It was a historic weekend for sumo in Japan as the first-ever Wanpaku national championships for elementary school-age girls took place at Okudo Sogo Sports Center in Tokyo’s Katsushika Ward on Sunday.
Previously, girls who had won through regional qualifying events were unable to take part in the national finals as that event is held in the Ryogoku Kokugikan — a venue that does not allow women onto its dohyō (ring).
Girls in grades four to six competed in the day-long event which was live-streamed on YouTube with commentary from Japanese national team members Miku Yamanaka and Kon Hiyori.
All competitors fought in the same uniform: a mawashi over spandex shorts and tournament-issued T-shirt (color coded by year.) As with all Wanpaku competitions, event staff ringed the dohyō to ensure no hard landings on falls from the raised surface.
Another similarity with the original boys’ version of the finals was the bestowing of the title of yokozuna on each grade’s winner.

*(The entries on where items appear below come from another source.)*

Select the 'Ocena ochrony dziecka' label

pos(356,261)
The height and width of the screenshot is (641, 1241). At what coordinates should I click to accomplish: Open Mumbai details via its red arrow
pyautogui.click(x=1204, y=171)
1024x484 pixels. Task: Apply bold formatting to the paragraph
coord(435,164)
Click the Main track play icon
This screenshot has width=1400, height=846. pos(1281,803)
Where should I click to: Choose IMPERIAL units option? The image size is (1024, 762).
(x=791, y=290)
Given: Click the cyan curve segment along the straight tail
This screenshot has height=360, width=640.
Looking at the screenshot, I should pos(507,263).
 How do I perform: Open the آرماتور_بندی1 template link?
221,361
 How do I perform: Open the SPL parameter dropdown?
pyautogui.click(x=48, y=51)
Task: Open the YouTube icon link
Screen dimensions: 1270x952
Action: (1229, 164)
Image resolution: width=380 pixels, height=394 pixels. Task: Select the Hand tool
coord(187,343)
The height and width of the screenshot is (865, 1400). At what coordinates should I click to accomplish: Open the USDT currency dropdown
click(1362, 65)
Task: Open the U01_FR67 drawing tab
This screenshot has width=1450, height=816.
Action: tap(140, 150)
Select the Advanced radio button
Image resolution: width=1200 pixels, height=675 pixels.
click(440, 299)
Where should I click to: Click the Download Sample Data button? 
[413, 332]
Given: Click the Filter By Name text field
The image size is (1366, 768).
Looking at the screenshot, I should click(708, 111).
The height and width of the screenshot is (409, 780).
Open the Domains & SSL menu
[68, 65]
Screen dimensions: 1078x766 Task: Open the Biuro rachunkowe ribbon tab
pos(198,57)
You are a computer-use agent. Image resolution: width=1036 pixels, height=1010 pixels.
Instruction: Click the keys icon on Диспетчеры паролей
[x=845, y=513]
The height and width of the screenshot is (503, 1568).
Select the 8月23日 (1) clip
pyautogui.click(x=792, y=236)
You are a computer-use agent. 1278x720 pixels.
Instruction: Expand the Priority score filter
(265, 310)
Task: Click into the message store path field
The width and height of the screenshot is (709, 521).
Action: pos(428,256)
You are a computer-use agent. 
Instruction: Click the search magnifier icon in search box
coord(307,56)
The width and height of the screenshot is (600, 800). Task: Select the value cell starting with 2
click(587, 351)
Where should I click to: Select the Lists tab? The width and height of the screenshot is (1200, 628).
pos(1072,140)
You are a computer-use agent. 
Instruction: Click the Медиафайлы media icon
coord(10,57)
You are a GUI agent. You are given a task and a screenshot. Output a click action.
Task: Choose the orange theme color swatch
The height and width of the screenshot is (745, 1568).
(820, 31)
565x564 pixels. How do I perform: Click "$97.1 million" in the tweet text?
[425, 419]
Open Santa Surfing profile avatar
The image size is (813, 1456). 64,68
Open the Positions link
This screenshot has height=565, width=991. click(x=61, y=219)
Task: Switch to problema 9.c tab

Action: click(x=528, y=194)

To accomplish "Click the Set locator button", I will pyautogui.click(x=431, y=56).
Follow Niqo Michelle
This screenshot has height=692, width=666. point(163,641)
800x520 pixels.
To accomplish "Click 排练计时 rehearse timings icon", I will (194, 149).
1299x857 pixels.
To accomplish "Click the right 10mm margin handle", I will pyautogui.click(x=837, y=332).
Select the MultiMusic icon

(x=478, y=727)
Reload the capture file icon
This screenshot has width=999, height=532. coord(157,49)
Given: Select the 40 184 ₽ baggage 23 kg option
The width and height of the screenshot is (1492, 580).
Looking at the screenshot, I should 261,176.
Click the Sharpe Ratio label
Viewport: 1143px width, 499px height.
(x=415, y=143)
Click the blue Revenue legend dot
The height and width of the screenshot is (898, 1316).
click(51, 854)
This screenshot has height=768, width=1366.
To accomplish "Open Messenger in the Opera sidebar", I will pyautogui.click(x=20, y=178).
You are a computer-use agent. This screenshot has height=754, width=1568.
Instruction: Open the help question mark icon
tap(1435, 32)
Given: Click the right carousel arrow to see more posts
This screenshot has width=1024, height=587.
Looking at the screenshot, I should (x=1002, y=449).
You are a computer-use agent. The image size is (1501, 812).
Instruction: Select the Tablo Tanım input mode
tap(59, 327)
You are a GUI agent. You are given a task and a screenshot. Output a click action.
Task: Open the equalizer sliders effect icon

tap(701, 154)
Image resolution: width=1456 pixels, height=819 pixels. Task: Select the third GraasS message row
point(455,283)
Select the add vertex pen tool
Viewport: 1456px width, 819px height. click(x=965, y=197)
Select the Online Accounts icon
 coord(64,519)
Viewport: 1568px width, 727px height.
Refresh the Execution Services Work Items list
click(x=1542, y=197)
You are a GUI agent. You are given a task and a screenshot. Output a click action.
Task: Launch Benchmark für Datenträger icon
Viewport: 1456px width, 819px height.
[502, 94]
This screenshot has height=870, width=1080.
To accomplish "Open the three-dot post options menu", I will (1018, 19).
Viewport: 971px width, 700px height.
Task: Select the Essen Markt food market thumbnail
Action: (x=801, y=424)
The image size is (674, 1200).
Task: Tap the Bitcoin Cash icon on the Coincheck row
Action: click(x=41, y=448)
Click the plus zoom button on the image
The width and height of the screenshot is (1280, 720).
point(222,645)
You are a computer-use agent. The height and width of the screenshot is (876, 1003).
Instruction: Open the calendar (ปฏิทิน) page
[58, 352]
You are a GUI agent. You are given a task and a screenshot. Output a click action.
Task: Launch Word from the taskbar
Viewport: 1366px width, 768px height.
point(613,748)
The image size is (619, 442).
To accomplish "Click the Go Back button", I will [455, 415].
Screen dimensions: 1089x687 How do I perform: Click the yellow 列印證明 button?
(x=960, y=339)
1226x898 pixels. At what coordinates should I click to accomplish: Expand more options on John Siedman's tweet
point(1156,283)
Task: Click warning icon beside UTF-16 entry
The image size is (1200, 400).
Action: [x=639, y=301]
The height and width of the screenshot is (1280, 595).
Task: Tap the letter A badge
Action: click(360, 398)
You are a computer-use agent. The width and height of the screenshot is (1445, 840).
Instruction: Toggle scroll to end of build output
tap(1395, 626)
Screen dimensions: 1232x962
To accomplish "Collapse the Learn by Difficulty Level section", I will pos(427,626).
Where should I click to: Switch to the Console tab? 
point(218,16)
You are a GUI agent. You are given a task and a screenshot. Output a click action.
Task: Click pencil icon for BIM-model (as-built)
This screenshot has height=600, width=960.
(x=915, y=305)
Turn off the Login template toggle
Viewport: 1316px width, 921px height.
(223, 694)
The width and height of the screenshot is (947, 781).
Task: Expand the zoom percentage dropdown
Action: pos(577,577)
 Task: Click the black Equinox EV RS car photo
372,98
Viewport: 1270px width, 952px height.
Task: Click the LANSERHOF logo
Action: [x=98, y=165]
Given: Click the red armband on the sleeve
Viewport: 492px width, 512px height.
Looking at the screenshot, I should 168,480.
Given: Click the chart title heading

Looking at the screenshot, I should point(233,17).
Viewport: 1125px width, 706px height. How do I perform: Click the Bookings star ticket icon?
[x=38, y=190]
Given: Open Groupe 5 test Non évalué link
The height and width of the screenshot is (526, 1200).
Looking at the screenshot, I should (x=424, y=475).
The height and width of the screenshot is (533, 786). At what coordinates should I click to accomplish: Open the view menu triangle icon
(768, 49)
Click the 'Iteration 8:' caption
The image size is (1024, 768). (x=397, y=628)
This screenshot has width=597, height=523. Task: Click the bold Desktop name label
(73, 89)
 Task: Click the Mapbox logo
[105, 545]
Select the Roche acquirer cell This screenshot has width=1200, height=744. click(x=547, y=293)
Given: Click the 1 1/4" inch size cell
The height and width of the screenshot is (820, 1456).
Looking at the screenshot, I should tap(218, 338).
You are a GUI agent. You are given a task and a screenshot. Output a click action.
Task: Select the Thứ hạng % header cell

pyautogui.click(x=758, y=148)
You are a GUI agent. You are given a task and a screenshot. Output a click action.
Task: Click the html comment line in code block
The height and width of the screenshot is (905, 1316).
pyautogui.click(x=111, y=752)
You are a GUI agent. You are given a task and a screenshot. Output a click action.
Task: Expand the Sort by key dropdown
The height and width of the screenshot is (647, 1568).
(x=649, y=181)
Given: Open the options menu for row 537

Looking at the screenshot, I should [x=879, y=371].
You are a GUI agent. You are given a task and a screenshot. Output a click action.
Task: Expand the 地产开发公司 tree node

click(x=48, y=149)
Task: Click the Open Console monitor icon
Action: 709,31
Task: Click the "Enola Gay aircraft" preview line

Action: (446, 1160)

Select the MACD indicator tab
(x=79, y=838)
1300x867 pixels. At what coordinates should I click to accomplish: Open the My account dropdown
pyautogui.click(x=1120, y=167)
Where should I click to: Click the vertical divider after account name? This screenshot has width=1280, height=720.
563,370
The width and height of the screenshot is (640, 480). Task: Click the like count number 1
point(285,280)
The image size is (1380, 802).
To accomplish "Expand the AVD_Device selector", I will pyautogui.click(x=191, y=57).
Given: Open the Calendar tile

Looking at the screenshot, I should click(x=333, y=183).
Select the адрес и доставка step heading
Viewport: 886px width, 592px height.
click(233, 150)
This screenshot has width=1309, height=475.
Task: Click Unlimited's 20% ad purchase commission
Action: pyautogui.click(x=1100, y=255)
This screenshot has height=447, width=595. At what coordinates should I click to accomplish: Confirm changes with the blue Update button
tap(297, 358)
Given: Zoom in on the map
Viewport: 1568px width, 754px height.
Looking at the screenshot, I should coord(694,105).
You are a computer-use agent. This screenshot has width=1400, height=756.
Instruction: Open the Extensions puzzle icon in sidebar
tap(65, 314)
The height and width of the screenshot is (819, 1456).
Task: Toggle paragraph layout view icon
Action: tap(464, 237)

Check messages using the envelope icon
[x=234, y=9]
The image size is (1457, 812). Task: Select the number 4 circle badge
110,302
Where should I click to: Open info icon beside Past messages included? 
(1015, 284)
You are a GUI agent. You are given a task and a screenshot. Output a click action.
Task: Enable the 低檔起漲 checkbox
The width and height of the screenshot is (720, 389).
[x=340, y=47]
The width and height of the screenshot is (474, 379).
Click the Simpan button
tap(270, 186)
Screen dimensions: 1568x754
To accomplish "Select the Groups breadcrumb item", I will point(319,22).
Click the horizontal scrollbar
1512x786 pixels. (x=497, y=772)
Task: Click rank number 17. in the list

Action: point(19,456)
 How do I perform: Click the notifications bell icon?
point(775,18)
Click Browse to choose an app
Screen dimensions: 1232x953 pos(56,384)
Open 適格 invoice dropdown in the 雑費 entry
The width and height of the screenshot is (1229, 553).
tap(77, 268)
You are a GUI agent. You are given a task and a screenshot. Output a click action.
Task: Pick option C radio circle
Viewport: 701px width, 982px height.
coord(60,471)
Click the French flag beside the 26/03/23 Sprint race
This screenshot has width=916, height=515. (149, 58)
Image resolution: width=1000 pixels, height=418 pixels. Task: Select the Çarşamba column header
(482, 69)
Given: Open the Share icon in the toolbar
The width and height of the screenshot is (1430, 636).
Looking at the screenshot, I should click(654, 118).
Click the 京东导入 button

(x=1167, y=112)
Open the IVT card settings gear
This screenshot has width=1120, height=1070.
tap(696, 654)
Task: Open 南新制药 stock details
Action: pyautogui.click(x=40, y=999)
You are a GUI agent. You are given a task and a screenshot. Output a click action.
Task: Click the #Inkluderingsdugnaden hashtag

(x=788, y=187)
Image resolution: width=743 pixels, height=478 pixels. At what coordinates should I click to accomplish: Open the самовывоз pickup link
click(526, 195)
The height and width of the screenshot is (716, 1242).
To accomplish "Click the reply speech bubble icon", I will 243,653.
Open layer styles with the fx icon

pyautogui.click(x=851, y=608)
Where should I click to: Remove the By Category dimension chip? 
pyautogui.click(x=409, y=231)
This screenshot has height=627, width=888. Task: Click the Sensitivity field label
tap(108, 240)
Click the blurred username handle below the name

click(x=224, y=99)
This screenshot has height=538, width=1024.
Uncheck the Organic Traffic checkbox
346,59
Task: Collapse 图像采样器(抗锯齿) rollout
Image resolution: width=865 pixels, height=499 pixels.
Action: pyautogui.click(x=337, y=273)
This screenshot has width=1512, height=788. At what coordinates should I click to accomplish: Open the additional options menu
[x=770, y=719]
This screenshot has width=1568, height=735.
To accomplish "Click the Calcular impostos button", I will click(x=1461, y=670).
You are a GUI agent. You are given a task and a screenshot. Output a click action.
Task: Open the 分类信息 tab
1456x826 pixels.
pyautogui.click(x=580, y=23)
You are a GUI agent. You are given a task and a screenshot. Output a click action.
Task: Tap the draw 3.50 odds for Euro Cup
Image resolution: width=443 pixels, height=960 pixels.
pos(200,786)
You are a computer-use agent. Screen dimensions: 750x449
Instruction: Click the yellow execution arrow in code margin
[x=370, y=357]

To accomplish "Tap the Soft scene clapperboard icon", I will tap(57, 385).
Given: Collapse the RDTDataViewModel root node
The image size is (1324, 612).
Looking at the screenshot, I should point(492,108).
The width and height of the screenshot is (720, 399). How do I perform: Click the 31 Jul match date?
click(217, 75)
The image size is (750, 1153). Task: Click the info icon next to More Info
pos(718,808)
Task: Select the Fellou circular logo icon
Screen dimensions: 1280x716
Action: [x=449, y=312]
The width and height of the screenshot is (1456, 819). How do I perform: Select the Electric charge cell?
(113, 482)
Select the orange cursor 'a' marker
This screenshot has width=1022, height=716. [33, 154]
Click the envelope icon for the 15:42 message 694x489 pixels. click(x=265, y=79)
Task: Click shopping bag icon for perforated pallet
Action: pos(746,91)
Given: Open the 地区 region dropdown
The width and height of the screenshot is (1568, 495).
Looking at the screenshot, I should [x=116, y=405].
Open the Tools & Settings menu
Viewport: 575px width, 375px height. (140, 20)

Shinka Shimabukuro from Okinawa became the first-ever sixth grade holder of the title, while Chiaki Kajiwara took home the fourth-grade title and Ria Ishibashi won the fifth-grade prize.
In total, 180 girls from all over the country took places in the finals, and that number is sure to grow year by year.
With a junior and senior world championships for women now firmly established, increasing the number of girls and women in the sport is paramount if sumo is to achieve its long-held dream of becoming an Olympic sport.